Pixel coordinate grounding data
──────────────────────────────
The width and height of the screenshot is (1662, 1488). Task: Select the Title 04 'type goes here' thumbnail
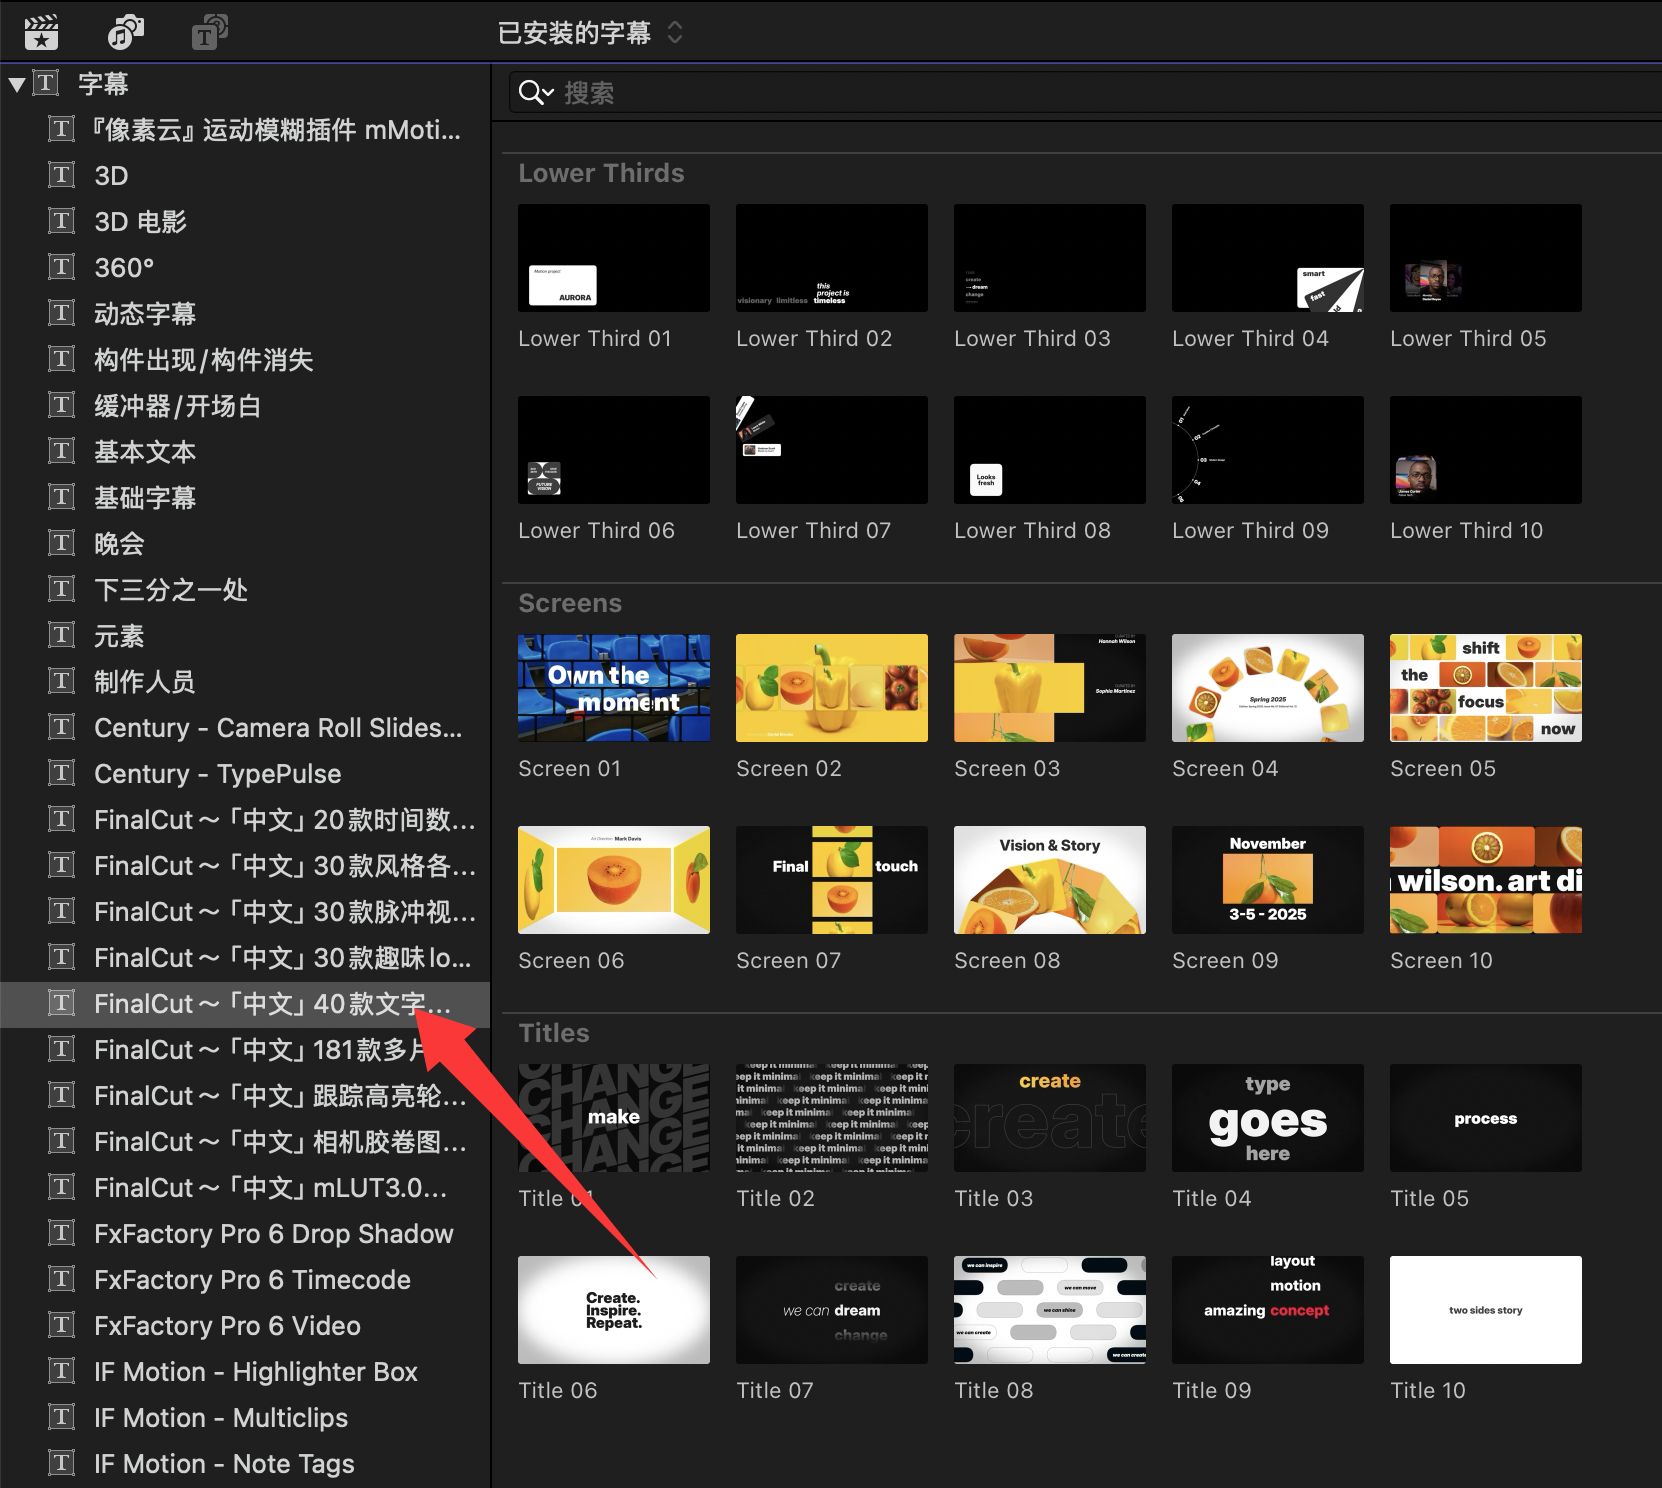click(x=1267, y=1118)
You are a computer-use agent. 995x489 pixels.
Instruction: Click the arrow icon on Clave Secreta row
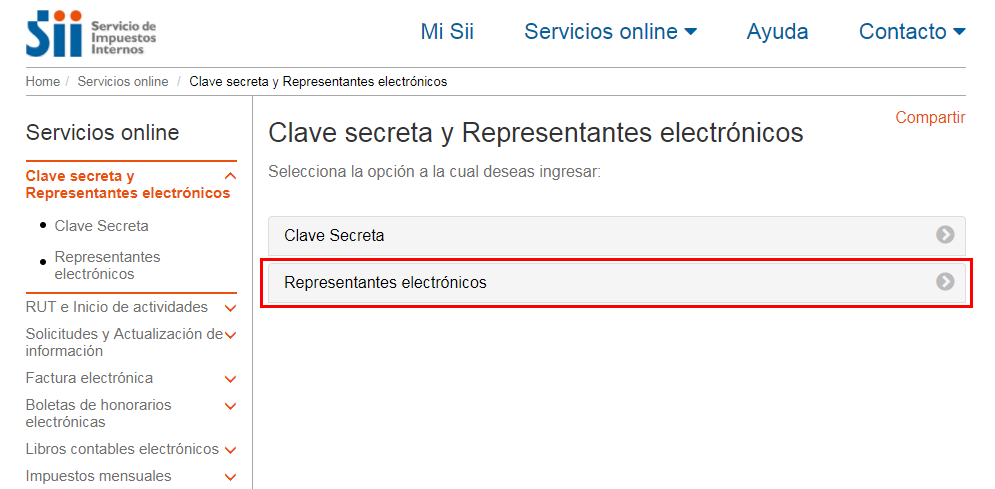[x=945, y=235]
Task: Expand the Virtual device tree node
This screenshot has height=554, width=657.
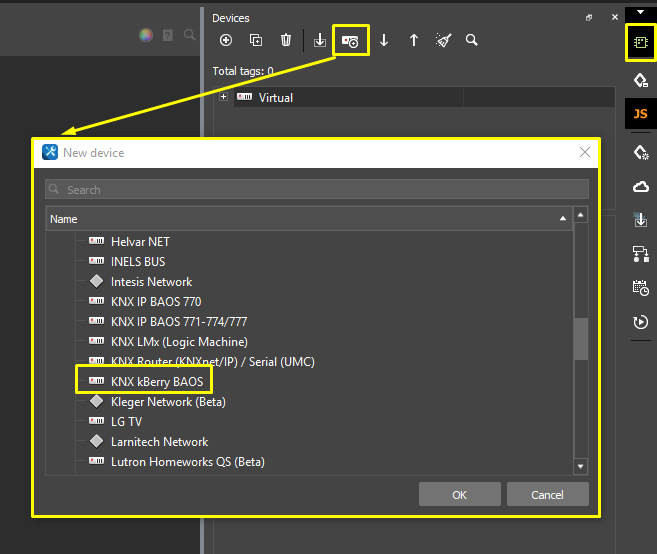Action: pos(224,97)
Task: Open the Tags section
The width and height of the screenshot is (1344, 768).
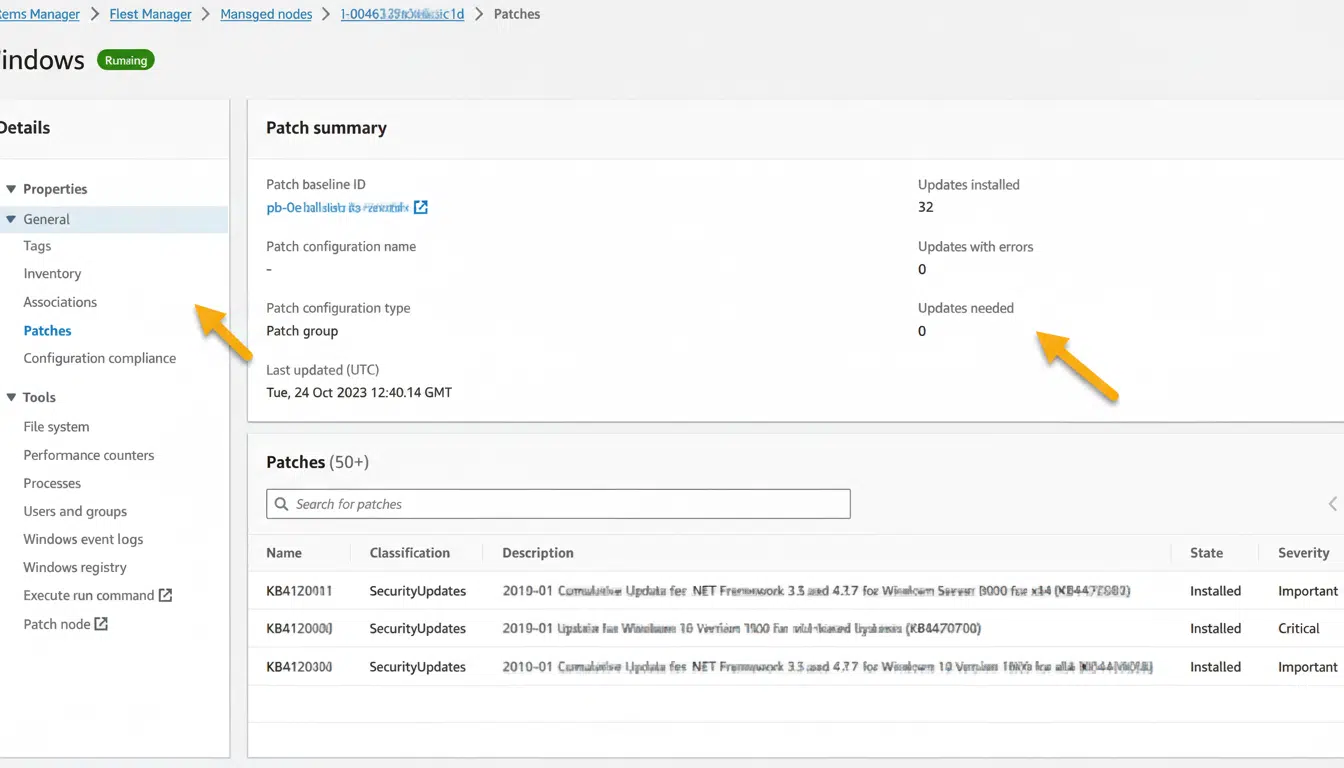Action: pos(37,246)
──────────────────────────────
EXERCISE AIM –
Pictures are to be left out; the records above must be repeated word for word.

ANSWER SPACE –
The width and height of the screenshot is (1662, 1488). Task: Select the Title 04 'type goes here' thumbnail
click(x=1267, y=1118)
You are a computer-use agent. 995x489 pixels.
Instruction: Click the arrow icon on Clave Secreta row
[x=945, y=235]
Task: Expand the Virtual device tree node
This screenshot has height=554, width=657.
Action: pos(224,97)
Task: Open the Tags section
The width and height of the screenshot is (1344, 768).
Action: pos(37,246)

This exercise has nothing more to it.